▶ _Records to use_:
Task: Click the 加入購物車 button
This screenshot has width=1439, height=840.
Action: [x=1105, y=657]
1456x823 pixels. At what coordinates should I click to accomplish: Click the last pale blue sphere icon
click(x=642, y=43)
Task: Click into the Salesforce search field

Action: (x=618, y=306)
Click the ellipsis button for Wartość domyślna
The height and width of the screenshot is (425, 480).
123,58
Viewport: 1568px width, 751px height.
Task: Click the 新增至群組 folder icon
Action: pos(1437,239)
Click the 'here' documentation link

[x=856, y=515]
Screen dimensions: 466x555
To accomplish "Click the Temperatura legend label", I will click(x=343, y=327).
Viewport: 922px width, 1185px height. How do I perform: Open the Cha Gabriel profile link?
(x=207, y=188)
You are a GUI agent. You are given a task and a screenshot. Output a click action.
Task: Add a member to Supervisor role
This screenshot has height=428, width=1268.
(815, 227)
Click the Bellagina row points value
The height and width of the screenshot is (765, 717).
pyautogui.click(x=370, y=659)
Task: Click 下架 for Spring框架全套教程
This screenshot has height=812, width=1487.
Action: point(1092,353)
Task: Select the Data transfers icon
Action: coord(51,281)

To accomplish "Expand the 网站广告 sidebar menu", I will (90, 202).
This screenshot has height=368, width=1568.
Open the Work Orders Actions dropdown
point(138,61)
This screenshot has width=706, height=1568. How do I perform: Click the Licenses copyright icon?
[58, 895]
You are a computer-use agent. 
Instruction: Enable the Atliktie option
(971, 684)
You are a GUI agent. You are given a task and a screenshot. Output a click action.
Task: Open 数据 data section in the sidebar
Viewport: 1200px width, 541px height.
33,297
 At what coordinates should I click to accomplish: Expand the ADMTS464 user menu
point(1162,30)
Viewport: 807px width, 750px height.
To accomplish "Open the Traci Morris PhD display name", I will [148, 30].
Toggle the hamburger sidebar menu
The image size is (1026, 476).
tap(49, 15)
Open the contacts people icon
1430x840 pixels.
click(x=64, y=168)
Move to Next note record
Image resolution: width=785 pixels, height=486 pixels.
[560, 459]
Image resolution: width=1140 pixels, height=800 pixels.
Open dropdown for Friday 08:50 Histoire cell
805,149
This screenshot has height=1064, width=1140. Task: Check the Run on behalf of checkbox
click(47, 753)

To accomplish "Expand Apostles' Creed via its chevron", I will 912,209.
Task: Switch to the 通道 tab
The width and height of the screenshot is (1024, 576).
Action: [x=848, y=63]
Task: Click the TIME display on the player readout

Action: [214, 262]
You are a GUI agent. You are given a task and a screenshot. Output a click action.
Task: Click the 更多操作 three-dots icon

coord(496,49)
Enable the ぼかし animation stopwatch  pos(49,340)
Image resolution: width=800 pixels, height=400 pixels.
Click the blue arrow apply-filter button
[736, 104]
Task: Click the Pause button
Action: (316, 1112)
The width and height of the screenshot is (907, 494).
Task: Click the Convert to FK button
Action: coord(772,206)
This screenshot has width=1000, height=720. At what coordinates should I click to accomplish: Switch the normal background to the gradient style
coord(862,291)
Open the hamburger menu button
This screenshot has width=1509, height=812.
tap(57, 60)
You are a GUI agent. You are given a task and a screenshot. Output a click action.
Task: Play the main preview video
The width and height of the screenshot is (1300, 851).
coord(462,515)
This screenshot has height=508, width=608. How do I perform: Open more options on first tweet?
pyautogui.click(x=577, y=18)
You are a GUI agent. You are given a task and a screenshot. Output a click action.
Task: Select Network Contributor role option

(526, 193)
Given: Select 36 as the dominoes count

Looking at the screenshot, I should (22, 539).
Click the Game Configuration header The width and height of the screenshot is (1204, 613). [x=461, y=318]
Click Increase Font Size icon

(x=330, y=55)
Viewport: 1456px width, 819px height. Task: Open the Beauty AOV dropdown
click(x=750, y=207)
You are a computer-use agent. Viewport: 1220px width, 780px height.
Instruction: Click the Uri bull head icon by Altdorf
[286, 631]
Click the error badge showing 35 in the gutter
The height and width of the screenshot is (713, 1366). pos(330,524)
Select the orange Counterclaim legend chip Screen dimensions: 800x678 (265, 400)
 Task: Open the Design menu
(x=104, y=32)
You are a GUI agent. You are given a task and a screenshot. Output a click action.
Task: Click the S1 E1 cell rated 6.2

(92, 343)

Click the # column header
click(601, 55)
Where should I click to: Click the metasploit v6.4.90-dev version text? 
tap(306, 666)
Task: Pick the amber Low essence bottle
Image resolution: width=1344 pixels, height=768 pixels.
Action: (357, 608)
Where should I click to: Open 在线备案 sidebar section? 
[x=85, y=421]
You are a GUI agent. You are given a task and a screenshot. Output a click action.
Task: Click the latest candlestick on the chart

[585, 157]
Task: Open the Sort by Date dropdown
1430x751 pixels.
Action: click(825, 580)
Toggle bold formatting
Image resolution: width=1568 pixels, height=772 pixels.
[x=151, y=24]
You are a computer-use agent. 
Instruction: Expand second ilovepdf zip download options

▶ _Exercise_:
Count the lines in the items above that contain the word "perform", treating uppercase and lowercase as different, and reply with only the number.

▶ _Full solution_:
3